Arrangements have been delayed when relatives of people who died from COVID-19 must isolate because they have the virus.
So far, between the county’s funeral homes, there has been no shortage of capacity. Peebles said he hopes the new morgue unit arrives in time so they don’t run out of space.
“It’s been stressful on a lot of folks,” Peebles said. “We’re a tight-knit community so you know everybody when something happens … Nobody escapes this.”
Jimmy Lewis, founder and CEO of the Georgia-based rural hospital group Hometown Health, said rural hospitals are strained as they handle this “surge on a surge, on a surge.”
Beyond taking care of people in emergency rooms, these small hospitals also must execute plans to distribute vaccines, a process that requires making “field grade general out of hospital administrators,” Lewis said.
“We’re having to learn to do all this juggling and logistics on the fly,” Lewis said. “It’s a nightmare because everybody is worn out.
‘Dark days of winter’
When things get crowded or beyond the expertise of smaller hospitals, they send patients to larger urban hospitals.
It’s those hospitals now in big cities such as Los Angeles and Atlanta that are getting more patients than they can handle.
The Los Angeles County Department of Health Services last week issued guidance on how hospitals should allocate scarce resources.

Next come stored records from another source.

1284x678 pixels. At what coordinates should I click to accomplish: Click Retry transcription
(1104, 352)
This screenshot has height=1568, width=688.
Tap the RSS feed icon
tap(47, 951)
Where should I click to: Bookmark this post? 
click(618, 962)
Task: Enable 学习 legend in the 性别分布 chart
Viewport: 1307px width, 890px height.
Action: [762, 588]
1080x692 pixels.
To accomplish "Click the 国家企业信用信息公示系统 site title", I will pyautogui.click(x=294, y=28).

The document details decisions hospitals must make when demand for critical care service, staffing, space, or life saving equipment outstrips what the hospital is able to provide.
Such wrenching decisions might include “which patients get which resource, and in some circumstances, may involve decisions to take scarce resources from one patient and give them to another who is more likely to benefit from them,” the document states.
Hospitals already are preparing staff and notifying the community of plans to shift to such crisis-care mode.
When hospitals must implement such crisis standards, they often rely on hospital committees and policies rather than doctors and nurses making ethically fraught decisions about care for their patients, said Dr. Lewis Kaplan, professor of surgery at University of Pennsylvania Hospital.
“That is a very difficult place to look in someone’s eyes, having held their hand and having shared what you now know about them, and say, ‘I’m going to decide not to provide you with this,’” said Kaplan, president of the Society of Critical Care Medicine.
Instead, triage committees gather information about a particular case and assign a score to individual patients.
Orlowski, of the Association of American Medical Colleges, said hospitals are especially stressed because the post-holiday surge comes during cold and flu season.
“We are in the dark days of winter in regards to this COVID pandemic,” Orlowski said.
Orlowski recalls seeing federal estimates in March predicting 20 to 30 million cases and 400,000 deaths in the United States. During the early days of the pandemic, Orlowski said she thought such estimates were “unfathomable to think there would be 400,000 deaths in the United States – just unbelievable.”
As of Tuesday, 22,663,962 Americans have been infected and 377,827 died, according to Johns Hopkins.
She said those March estimates represented a worstcase scenario “if we don’t flatten the curve and really take care of this.”
“And indeed,” Orlowski said, “that is what we’re looking at right now.”